### WRITTEN TASK
Render the lines of the records as a numbered list, starting at the line that contains "The width and" and ending at the last line of the records, leaving out blank lines and any pictures.

[Collected data]
__________

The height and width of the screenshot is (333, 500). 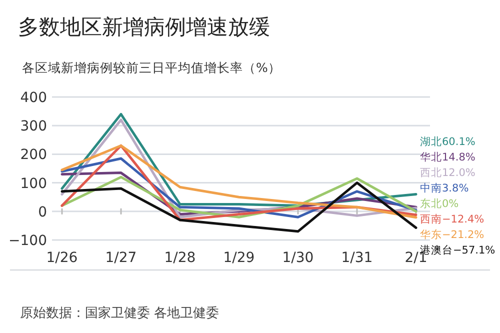 What do you see at coordinates (34, 126) in the screenshot?
I see `y-tick-label: 300` at bounding box center [34, 126].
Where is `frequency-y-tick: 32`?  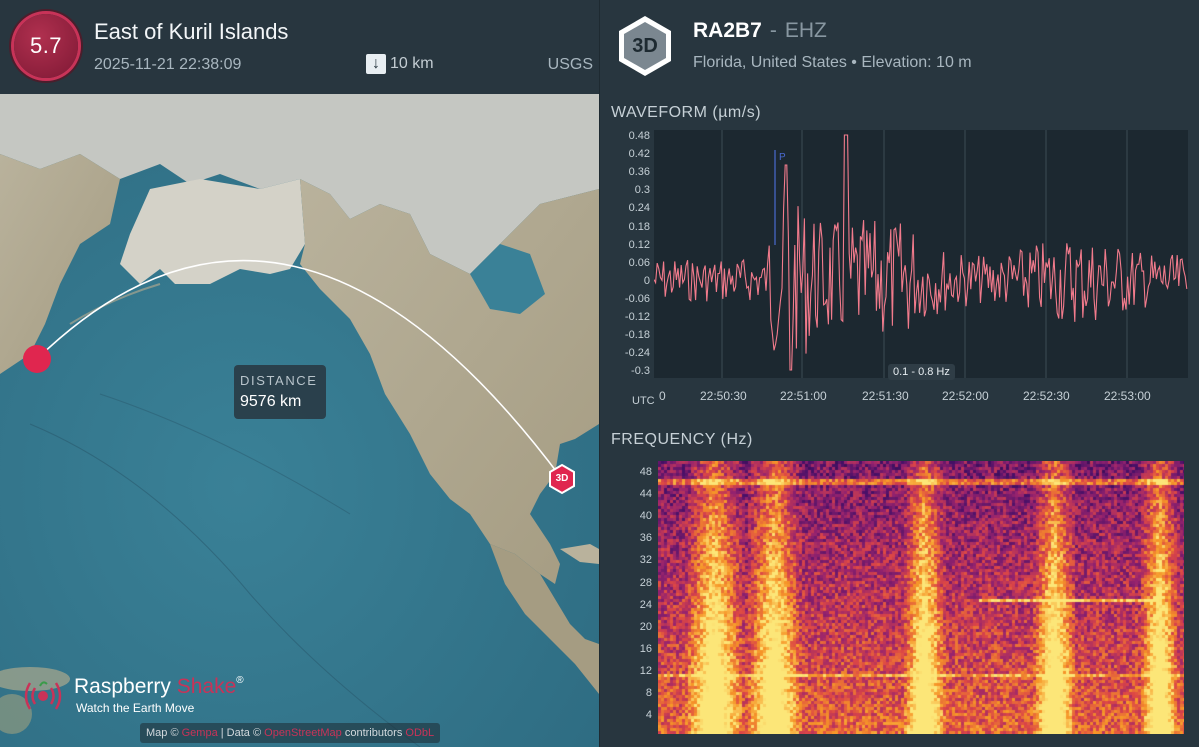 frequency-y-tick: 32 is located at coordinates (646, 560).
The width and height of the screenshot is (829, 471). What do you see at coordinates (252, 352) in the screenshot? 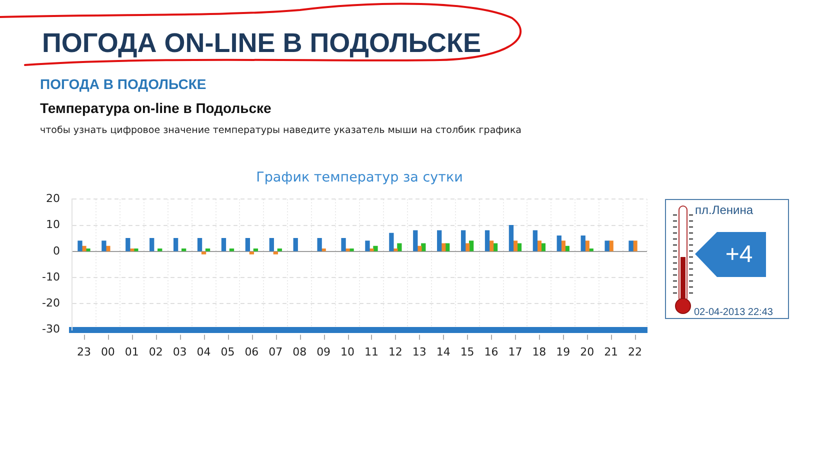
I see `x-tick-label: 06` at bounding box center [252, 352].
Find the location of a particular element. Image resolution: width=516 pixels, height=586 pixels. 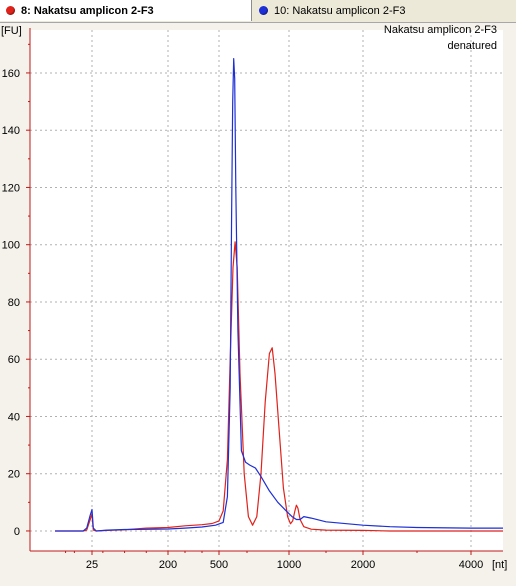

x-tick-label: 2000 is located at coordinates (363, 565).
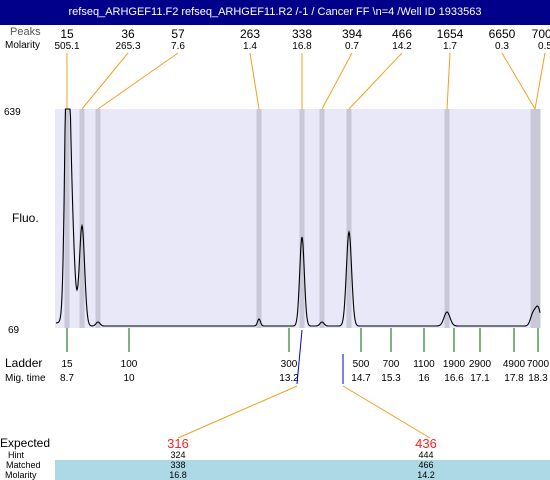 This screenshot has height=480, width=550. What do you see at coordinates (129, 378) in the screenshot?
I see `ladder-time-label: 10` at bounding box center [129, 378].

__________

### ANSWER SPACE
1. The width and height of the screenshot is (829, 471). What do you see at coordinates (252, 352) in the screenshot? 
2. I see `x-tick-label: 06` at bounding box center [252, 352].
3. Find the location of a particular element. Image resolution: width=516 pixels, height=586 pixels. 
4. x-tick-label: 2000 is located at coordinates (363, 565).
5.  This screenshot has height=480, width=550. What do you see at coordinates (129, 378) in the screenshot?
6. I see `ladder-time-label: 10` at bounding box center [129, 378].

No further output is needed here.